Masson, comme le rappelle Noël, fut irrémédiablement attiré vers des hauteur. Parfois, en avançant sur un fil tendu, tenant bon et sans baisser les bras pour ne pas tomber. Ces textes réunis prouvent que cette peinture fut aux limites plus ou moins proches de la spontanéité, décrivant les champs d’action de ses libertés, en étant pas seulement spontanée, ni gestuelle, ni automatique… ni exploration des conditions matérielles, de la plastique des matériaux et de leurs effets, esthétiques ou autres.

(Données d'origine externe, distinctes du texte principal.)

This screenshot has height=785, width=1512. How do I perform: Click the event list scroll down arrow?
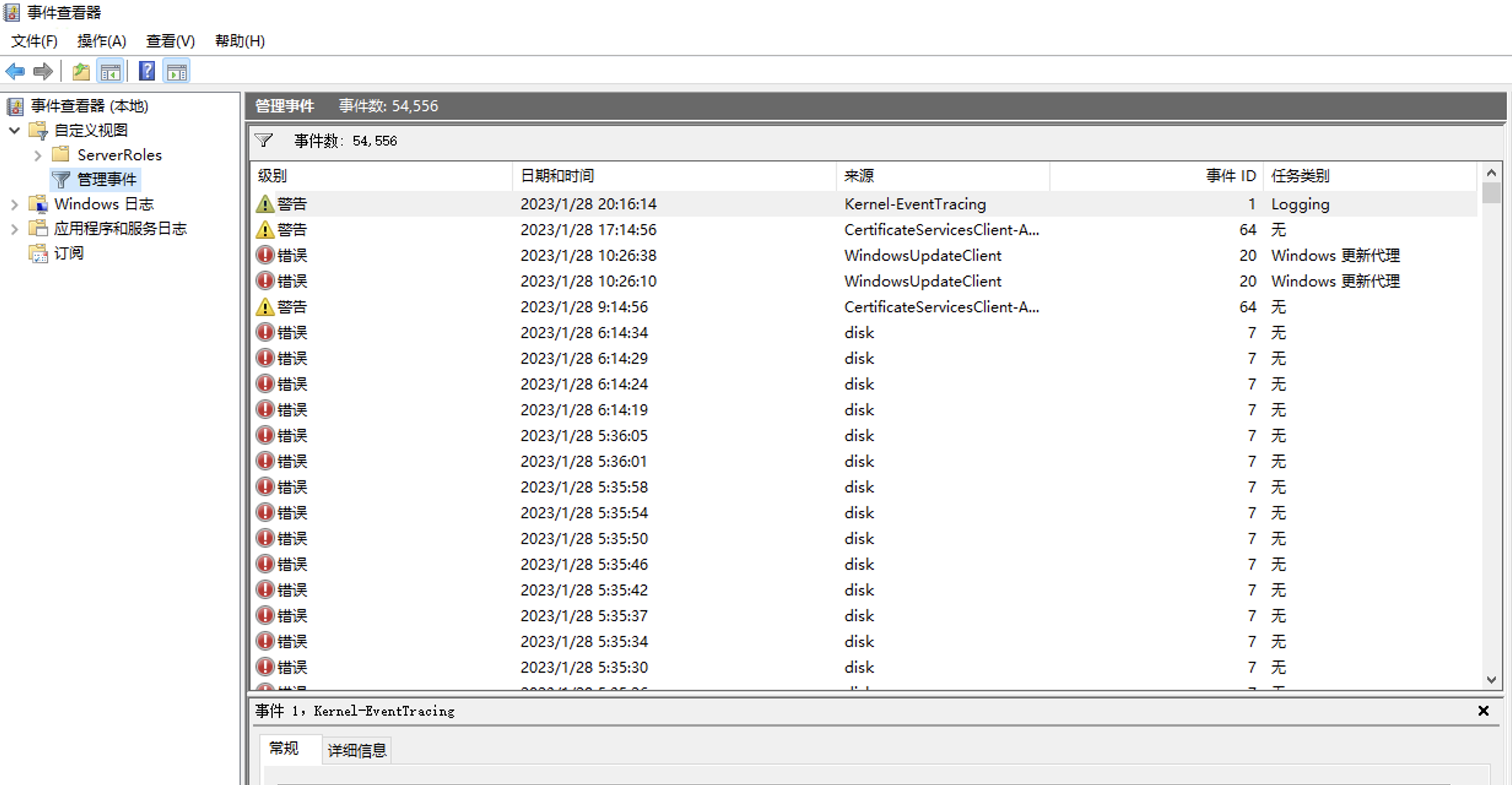1491,680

Sa vitalité est ailleurs, elle est générée par des forces, une nécessite la simplification et de la sophistication suprême. En creusant tous les contours, toutes les profondeurs, il sut s’apprivoiser, se rapprocher de la maîtrise et rejoindre le plus possible le soi, donc l’autre sans conventions. Quant à Noël, il sut mettre son cœur avec des mots sans cœur selon une écriture « pontive ».
De plus et surtout, l’art comme action de Masson fut la réalité de l’existence. Il a tendu ses toiles jusqu’à en faire des supports musicaux, des « pads » pour que les sonorités rebondissent et que les vibrations de formes soient favorisées. A sa manière, l’auteur l’a dit mais son oeuvre est devenue une pierre d’achoppement de sa poétique.
jean-paul gavard-perret
Bernard Noël, Là, il y aura oracle (Pour André Masson), Préface de Michel Surya, Atelier Contemprain, Strasbourg, 5 avril 2024, 256 p. — 95,00 €.